Two weeks ago, the U.S. Internal Revenue Service's "taxpayer advocate," Nancy Nina Olson, announced the release of her office's annual report to Congress, a yearly federal ritual whose long and impeccable streak of unnewsworthiness was broken this year by the inclusion of an item that actually made headlines. IRS May Push for Tax Compliance in Virtual Worlds, was the Washington Post's. IRS Official Recommends Policy on Virtual World Transactions, echoed the gamers at Kotaku, and IRS Report Recommends Self-Reporting Virtual World Income, added Second Life watcher Wagner James Au at New World Notes. The stories all correctly related the basic fact of the matter: In a detailed, 13-page passage, the report urged the IRS to "proactively address emerging issues... arising from virtual worlds." And if the stories all nonetheless failed, each in its own way, to relate the real news of the matter, that's understandable, because the news here is subtle: What this report delivers, in effect, is nothing more and nothing less than official recognition that the question of virtual-goods taxation is actually, like, a question.
Believe me, this will come as news to many. Having worried this question in public for over five years now, I can attest that a lot of people have a hard time accepting that existing IRS regulations and practices, followed to their logical conclusions, could even conceivably require taxation of purely virtual income -- of the minerals you mine from asteroids in EVE Online, of the Azerothian gold you earn trading enchanting materials in World of Warcraft's auction houses. Many will nod their heads as if appreciating the complexities while at the same time -- and incidentally not unlike the Washington Post story on the Olson report -- offering little evidence that they have any meaningful idea what's being talked about. Others will make the mistake, as Kotaku's write-up did, of thinking that the issue at hand is the far less ambiguous, far less controversial, and far less interesting one of taxing real-money income from the sale of virtual goods.

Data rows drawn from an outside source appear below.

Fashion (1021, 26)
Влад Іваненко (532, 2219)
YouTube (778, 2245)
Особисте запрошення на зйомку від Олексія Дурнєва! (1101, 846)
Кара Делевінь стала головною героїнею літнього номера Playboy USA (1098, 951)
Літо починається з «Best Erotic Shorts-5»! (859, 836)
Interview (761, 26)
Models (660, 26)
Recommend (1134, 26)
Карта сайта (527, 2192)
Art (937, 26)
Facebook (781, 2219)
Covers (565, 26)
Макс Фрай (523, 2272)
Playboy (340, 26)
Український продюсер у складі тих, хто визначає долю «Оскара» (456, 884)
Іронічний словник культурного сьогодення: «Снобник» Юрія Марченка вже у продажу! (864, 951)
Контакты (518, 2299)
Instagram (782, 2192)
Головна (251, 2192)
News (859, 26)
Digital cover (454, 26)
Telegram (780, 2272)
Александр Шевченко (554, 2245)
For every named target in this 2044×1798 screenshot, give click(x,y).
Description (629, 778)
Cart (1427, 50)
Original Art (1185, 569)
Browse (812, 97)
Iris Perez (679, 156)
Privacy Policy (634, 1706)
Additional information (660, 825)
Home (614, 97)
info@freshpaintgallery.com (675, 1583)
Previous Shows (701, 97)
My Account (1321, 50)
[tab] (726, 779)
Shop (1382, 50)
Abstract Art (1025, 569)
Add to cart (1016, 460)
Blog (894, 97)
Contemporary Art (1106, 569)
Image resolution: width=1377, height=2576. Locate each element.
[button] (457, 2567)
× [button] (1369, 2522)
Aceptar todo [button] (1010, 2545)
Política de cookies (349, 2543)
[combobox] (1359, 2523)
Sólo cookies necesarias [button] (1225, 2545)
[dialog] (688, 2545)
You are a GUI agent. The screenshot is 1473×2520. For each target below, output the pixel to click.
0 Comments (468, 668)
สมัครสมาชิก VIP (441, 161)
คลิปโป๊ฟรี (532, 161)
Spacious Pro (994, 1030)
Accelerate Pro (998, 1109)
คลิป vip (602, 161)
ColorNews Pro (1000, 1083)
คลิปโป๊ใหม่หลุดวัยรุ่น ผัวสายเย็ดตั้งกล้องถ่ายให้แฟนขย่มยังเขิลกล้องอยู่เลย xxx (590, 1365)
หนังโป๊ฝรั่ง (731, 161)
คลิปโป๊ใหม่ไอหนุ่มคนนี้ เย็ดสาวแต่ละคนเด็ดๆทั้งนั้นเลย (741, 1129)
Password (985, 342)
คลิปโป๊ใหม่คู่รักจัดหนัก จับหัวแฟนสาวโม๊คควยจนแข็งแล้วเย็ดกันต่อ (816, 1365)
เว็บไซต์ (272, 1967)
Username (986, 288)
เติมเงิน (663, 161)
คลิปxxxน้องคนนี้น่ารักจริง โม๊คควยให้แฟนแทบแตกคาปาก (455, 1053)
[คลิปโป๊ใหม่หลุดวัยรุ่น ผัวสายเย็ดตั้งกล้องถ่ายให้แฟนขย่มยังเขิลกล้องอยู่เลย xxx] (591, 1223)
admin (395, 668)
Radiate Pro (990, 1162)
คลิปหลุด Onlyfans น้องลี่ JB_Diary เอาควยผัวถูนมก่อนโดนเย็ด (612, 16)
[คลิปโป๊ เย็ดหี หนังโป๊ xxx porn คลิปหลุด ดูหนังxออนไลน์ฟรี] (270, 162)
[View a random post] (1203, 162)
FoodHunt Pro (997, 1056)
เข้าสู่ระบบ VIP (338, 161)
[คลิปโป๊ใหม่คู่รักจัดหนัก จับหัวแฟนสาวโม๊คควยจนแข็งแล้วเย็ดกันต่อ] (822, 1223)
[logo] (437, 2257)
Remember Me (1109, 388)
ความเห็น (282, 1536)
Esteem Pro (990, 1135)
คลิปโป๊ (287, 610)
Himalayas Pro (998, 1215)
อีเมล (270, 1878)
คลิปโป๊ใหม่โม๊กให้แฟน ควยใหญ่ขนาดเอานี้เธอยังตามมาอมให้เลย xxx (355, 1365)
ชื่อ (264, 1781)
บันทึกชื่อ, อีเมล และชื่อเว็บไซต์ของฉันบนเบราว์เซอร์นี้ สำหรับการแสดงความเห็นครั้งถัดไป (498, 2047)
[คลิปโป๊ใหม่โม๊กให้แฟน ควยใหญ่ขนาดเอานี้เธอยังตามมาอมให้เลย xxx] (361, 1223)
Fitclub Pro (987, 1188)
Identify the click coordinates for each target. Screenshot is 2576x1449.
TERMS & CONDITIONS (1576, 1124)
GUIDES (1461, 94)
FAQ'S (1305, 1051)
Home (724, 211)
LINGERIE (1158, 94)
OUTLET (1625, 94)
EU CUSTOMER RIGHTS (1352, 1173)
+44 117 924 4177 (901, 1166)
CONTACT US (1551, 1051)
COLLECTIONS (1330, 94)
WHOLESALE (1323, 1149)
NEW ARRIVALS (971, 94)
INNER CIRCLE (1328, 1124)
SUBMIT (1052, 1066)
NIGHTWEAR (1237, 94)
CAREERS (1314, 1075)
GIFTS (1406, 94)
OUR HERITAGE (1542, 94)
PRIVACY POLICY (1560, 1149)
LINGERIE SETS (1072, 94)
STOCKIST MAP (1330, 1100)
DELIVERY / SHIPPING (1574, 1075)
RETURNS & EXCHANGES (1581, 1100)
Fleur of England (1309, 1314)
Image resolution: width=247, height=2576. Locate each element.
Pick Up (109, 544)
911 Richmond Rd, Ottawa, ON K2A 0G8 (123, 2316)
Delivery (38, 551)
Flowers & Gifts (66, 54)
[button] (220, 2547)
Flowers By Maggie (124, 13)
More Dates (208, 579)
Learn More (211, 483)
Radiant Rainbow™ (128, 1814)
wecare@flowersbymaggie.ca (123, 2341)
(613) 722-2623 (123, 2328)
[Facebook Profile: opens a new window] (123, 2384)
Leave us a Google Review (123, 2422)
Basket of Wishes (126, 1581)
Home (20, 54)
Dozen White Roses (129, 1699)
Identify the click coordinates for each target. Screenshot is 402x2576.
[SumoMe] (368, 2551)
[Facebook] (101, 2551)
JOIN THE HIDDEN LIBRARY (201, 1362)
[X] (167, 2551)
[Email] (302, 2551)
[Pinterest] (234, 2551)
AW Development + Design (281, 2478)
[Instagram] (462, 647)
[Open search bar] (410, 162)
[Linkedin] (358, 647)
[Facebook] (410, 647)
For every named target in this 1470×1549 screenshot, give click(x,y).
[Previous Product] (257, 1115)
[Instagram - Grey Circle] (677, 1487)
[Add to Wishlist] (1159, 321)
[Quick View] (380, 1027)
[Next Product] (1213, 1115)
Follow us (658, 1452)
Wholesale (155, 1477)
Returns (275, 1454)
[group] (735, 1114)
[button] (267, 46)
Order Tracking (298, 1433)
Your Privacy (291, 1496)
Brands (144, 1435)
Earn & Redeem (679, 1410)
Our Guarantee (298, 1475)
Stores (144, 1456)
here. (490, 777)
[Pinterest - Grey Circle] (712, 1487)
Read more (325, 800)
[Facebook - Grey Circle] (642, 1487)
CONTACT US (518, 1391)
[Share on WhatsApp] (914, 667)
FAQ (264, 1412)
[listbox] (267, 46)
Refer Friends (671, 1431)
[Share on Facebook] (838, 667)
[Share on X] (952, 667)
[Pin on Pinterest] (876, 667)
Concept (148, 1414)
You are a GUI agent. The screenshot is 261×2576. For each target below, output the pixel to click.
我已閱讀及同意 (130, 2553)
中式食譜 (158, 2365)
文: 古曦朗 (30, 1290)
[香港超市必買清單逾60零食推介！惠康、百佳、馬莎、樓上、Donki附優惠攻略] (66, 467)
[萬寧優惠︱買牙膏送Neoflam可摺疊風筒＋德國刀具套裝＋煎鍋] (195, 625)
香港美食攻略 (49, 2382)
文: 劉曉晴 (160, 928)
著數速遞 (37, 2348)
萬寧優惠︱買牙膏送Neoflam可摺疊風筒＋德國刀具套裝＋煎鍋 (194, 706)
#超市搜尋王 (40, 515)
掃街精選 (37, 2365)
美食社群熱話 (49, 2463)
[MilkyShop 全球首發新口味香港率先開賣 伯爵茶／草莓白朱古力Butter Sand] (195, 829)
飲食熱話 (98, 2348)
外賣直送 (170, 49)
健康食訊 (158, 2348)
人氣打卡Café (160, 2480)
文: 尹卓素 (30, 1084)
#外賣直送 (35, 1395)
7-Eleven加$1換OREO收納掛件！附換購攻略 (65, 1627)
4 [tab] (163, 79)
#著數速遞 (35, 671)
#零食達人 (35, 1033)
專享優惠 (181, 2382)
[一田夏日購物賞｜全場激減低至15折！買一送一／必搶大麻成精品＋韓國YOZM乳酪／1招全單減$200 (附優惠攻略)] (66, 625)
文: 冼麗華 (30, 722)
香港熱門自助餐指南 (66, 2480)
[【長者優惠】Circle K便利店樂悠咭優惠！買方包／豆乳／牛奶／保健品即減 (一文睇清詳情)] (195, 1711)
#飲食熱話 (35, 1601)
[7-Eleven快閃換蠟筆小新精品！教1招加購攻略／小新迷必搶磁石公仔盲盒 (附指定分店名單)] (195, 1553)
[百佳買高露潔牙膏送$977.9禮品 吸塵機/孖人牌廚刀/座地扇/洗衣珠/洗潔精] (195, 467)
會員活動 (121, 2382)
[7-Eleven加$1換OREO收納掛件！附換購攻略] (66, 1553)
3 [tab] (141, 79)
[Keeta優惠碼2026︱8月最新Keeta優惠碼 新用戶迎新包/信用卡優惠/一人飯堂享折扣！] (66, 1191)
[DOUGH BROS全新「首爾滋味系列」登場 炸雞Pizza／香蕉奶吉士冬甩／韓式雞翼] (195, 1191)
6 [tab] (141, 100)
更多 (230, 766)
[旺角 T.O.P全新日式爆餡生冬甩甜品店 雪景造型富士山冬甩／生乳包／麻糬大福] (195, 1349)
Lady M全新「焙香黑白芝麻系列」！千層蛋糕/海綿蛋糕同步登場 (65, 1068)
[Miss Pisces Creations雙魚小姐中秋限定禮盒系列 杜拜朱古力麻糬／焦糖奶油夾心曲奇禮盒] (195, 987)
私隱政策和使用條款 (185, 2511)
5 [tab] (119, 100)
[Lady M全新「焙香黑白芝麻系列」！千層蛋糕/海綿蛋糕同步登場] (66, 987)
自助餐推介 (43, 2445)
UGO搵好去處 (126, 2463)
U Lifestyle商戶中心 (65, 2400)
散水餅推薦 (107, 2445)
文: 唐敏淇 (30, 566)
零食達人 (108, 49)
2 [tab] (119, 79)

But even those who recognize the true surreality of the issue will often as not prefer to believe that the IRS could only, in the end, come down on the side of common sense. And even when the multiple and mutually contradictory IRS rulings that might apply to virtual goods are laid out as clearly and as thoroughly as the taxpayer advocate has just done, they will choose to ignore the contradictions and see only the rulings that fall in with their sense of the sensible. This seems in any case to be what Au did in singling out as the report's "key point" a finding that arguably equates virtual property with deck chairs on a cruise ship -- each one "owned" perhaps by a particular passenger for the duration of the cruise but only in the most provisional and ultimately untaxable of ways.
And while I agree that's a potentially productive point, what seems ultimately to be "key" in this report is not any one, decisive argument -- whether for or against the taxation of virtual goods as such -- but a warmly inconclusive phrase that recurs at various points throughout it: "A taxpayer may wonder." As in, "A taxpayer may wonder if creating virtual items or setting out to obtain them is similar enough to farming and harvesting crops that such acquisitions are not taxable," or "a taxpayer may wonder if the acquisition and sale of virtual property for virtual dollars is nontaxable because it is similar to winning a hand of poker before leaving the table or cashing out."
A taxpayer may wonder about all these frankly nutty analogies and scenarios, in other words, without having also to wonder whether it is he himself -- and not the tax system -- that is a little nuts for entertaining them. Needless to say, this sort of permission to question the sanity of a basic economic institution would have been a lot more useful if it had been broadly handed out a few years earlier and if the institution in question were the banking system.
But I'll take it. And thank you, Nancy Nina Olson.